拡張可能なテキスト形式の構造型記述言語で記載された文書データを符号化する文書データ符号化プログラムにおいて、
前記符号化対象文書パース機能が、前記文書データをパース処理し、文書構造の解析を行い、該文書データの要素値及び属性値を取得するステップと、
同じ要素値及び属性値に対して異なる複数のデータ型を定義した符号化テーブルを用いて、前記最適データ型選択機能が、前記要素値及び属性値に対して最適なデータ型を選択するステップと、
前記符号化機能が、前記符号化テーブルを用いて、前記要素値及び属性値を選択されたデータ型により符号化を行うステップと、
してコンピュータを機能させることを特徴とする文書データ符号化プログラム。
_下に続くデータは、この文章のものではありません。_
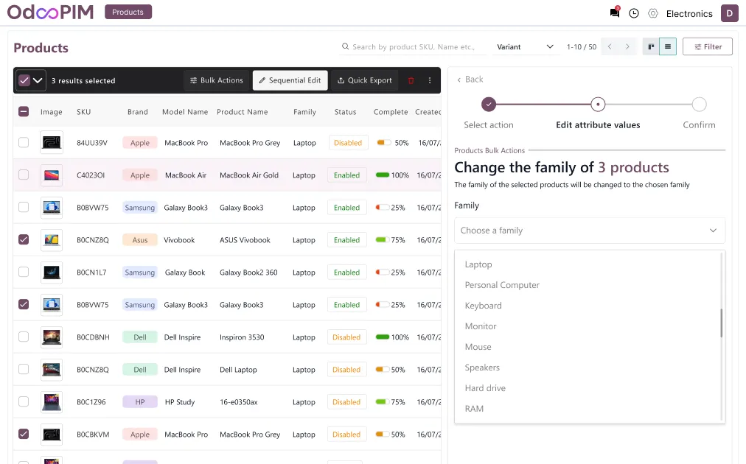Open the Variant dropdown
The width and height of the screenshot is (746, 464).
tap(525, 46)
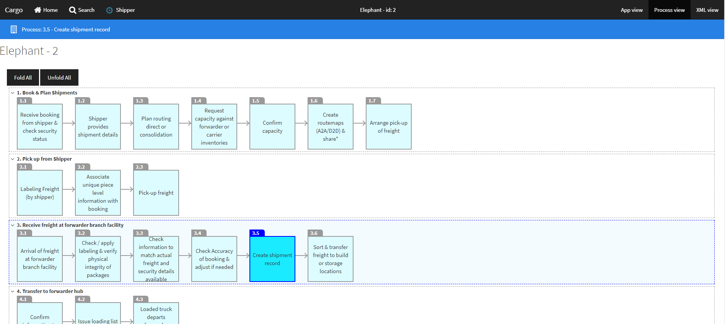Collapse the Transfer to forwarder hub section

point(13,291)
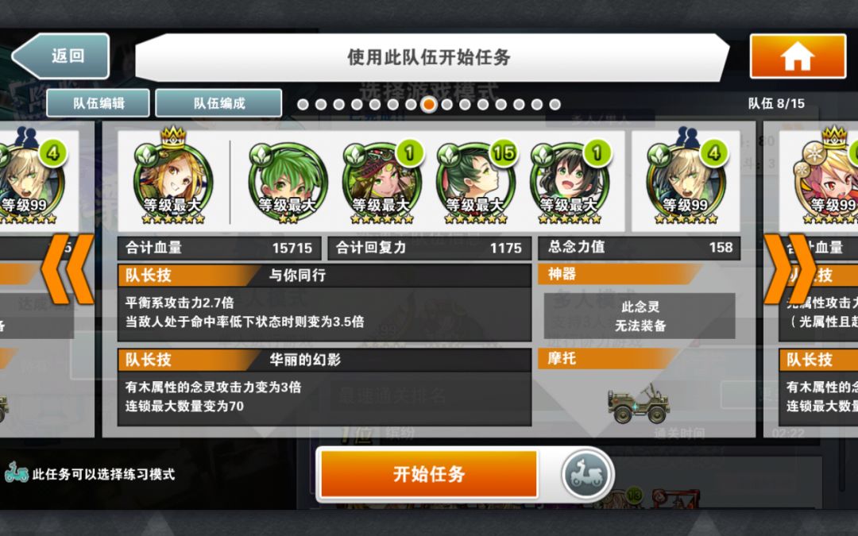This screenshot has height=536, width=858.
Task: Select the third character wearing red headdress
Action: (381, 182)
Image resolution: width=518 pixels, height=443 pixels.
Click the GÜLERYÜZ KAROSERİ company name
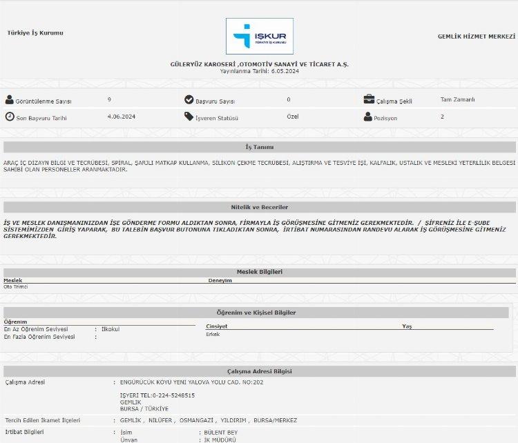[x=259, y=64]
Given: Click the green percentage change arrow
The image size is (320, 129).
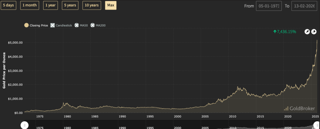Looking at the screenshot, I should pyautogui.click(x=275, y=32).
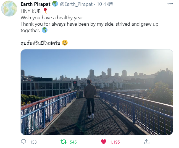Open the 10 小時 timestamp link
179x148 pixels.
(x=105, y=4)
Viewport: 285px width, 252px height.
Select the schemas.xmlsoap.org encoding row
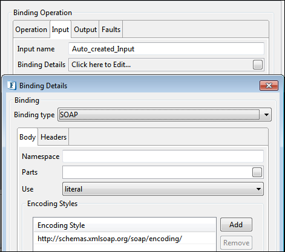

In a document data encoding program for encoding document data described in an extensible textual structured description language,
The encoding target document parsing function parses the document data, analyzes the document structure, and acquires element values and attribute values of the document data;
Using the encoding table defining a plurality of different data types for the same element value and attribute value, wherein the optimum data type selection function selects an optimum data type for the element value and attribute value; ,
The encoding function encoding the element value and the attribute value with the selected data type using the encoding table;
A document data encoding program which causes a computer to function.